Independent probes have also concluded that the incident was an accident.

In 2006, the Gujarat High Court, however, declared the latter commission “unconstitutional and illegal” and quashed all its findings.

Both commissions of inquiry are regularly derided as “politically motivated” by respective opposing political constituencies. But uncertainties surrounding the incident remains.

Shortly after the Godhra inferno, Gujarat witnessed widespread targeted anti-Muslim violence that ended with around 1,044 deaths and 2,500 injuries. As many as 223 people went missing, and they were never traced.

The judge went on to emphasise that the “police implicated prominent Hindu persons of the area – doctor, professor, teacher, businessmen, panchayat official, etc.”.
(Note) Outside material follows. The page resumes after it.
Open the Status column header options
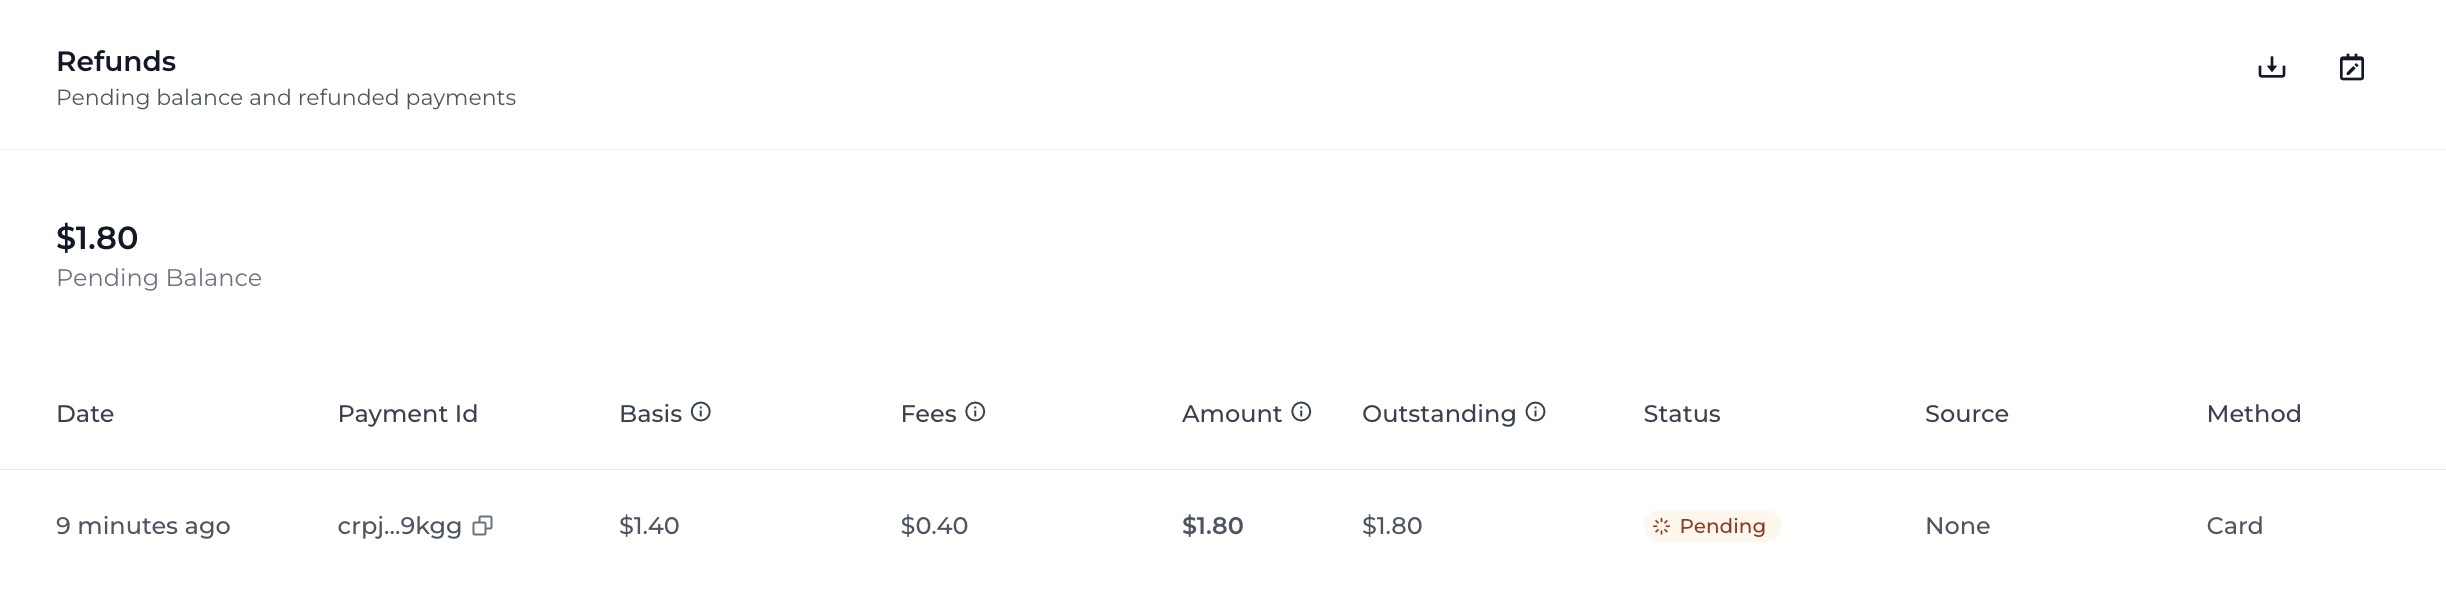 point(1681,413)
“Due to uproar of pseudo-secular media and organisation, the accused persons have unnecessarily [faced] a prolonged trial,” the judge found, adding that “we have seen that then pseudo-secular media and politicians rubbed salt into the wound of anguished people”.

The case (FIR No. 33/2002, Kalol police station) involves the communal violence in the Halol area of Godhra district, wherein thousands of “fanatic” Hindu mobs allegedly attacked and damaged residences, shops, and properties belonging to Muslims at three hotspots in the region.

Observing that communal violence in India is “not a new phenomenon”, the judge said in his order, “Communal riots in India have persisted for long times and are usually caused by the trifle dispute and intolerance, manipulation of religious artefacts, intrusion by others on festivals, conflicting prayer time, disputes over places of worship, intermarriage, desecration of holy places, sexual offences rumours, on the issue of encroachments, or the presence of anti-India agents.”

He concluded that the prosecution was under “pressure”; and therefore, unnecessarily prolonged the case by calling many witnesses. The court found that almost all these witnesses turned out to be wholly unreliable.

“A calm mind views things better than one stirred by emotions. A day after Godhra train carnage, the Railway Police was put under immense pressure by pseudo-secular politician and media,” he noted, stating that “the prosecutor who [was] afraid [of] specific community lead NGO rarely have recourse (sic),” he remarked.

“Several persons of the Muslim community who were said to be victims of communal violence in Delol, Derol, Kalol etc. had made oral and written representations of their grievance before different higher authority... I have gone through their written allegations and their statements in police diary. Upon perusing those allegations, keeping them next to next, I found that every time they introduced a new story,” said the judge.

In the case at hand, the judge noted, the prosecution witnesses, particularly Muslims who are alleged sufferers of riots, have given “widely divergent” versions of the riots.

“In case of communal riots, a large number of persons are generally involved and the evidence is often entirely of a partisan character. There is, moreover, great danger of innocent persons being implicated along with the guilty, owing to the tendency of the parties in such cases to try to implicate falsely as many of their enemies as they can. Therefore, the possibility of innocent persons being falsely implicated should always be borne in mind by the judge,” said the court.

It finally added the prosecution failed to prove the factum of movement of mob as mentioned in FIR and in the charge-sheet. “Though the FIR was registered promptly, but it was against mobs of both the communities, without naming anybody,” it concluded.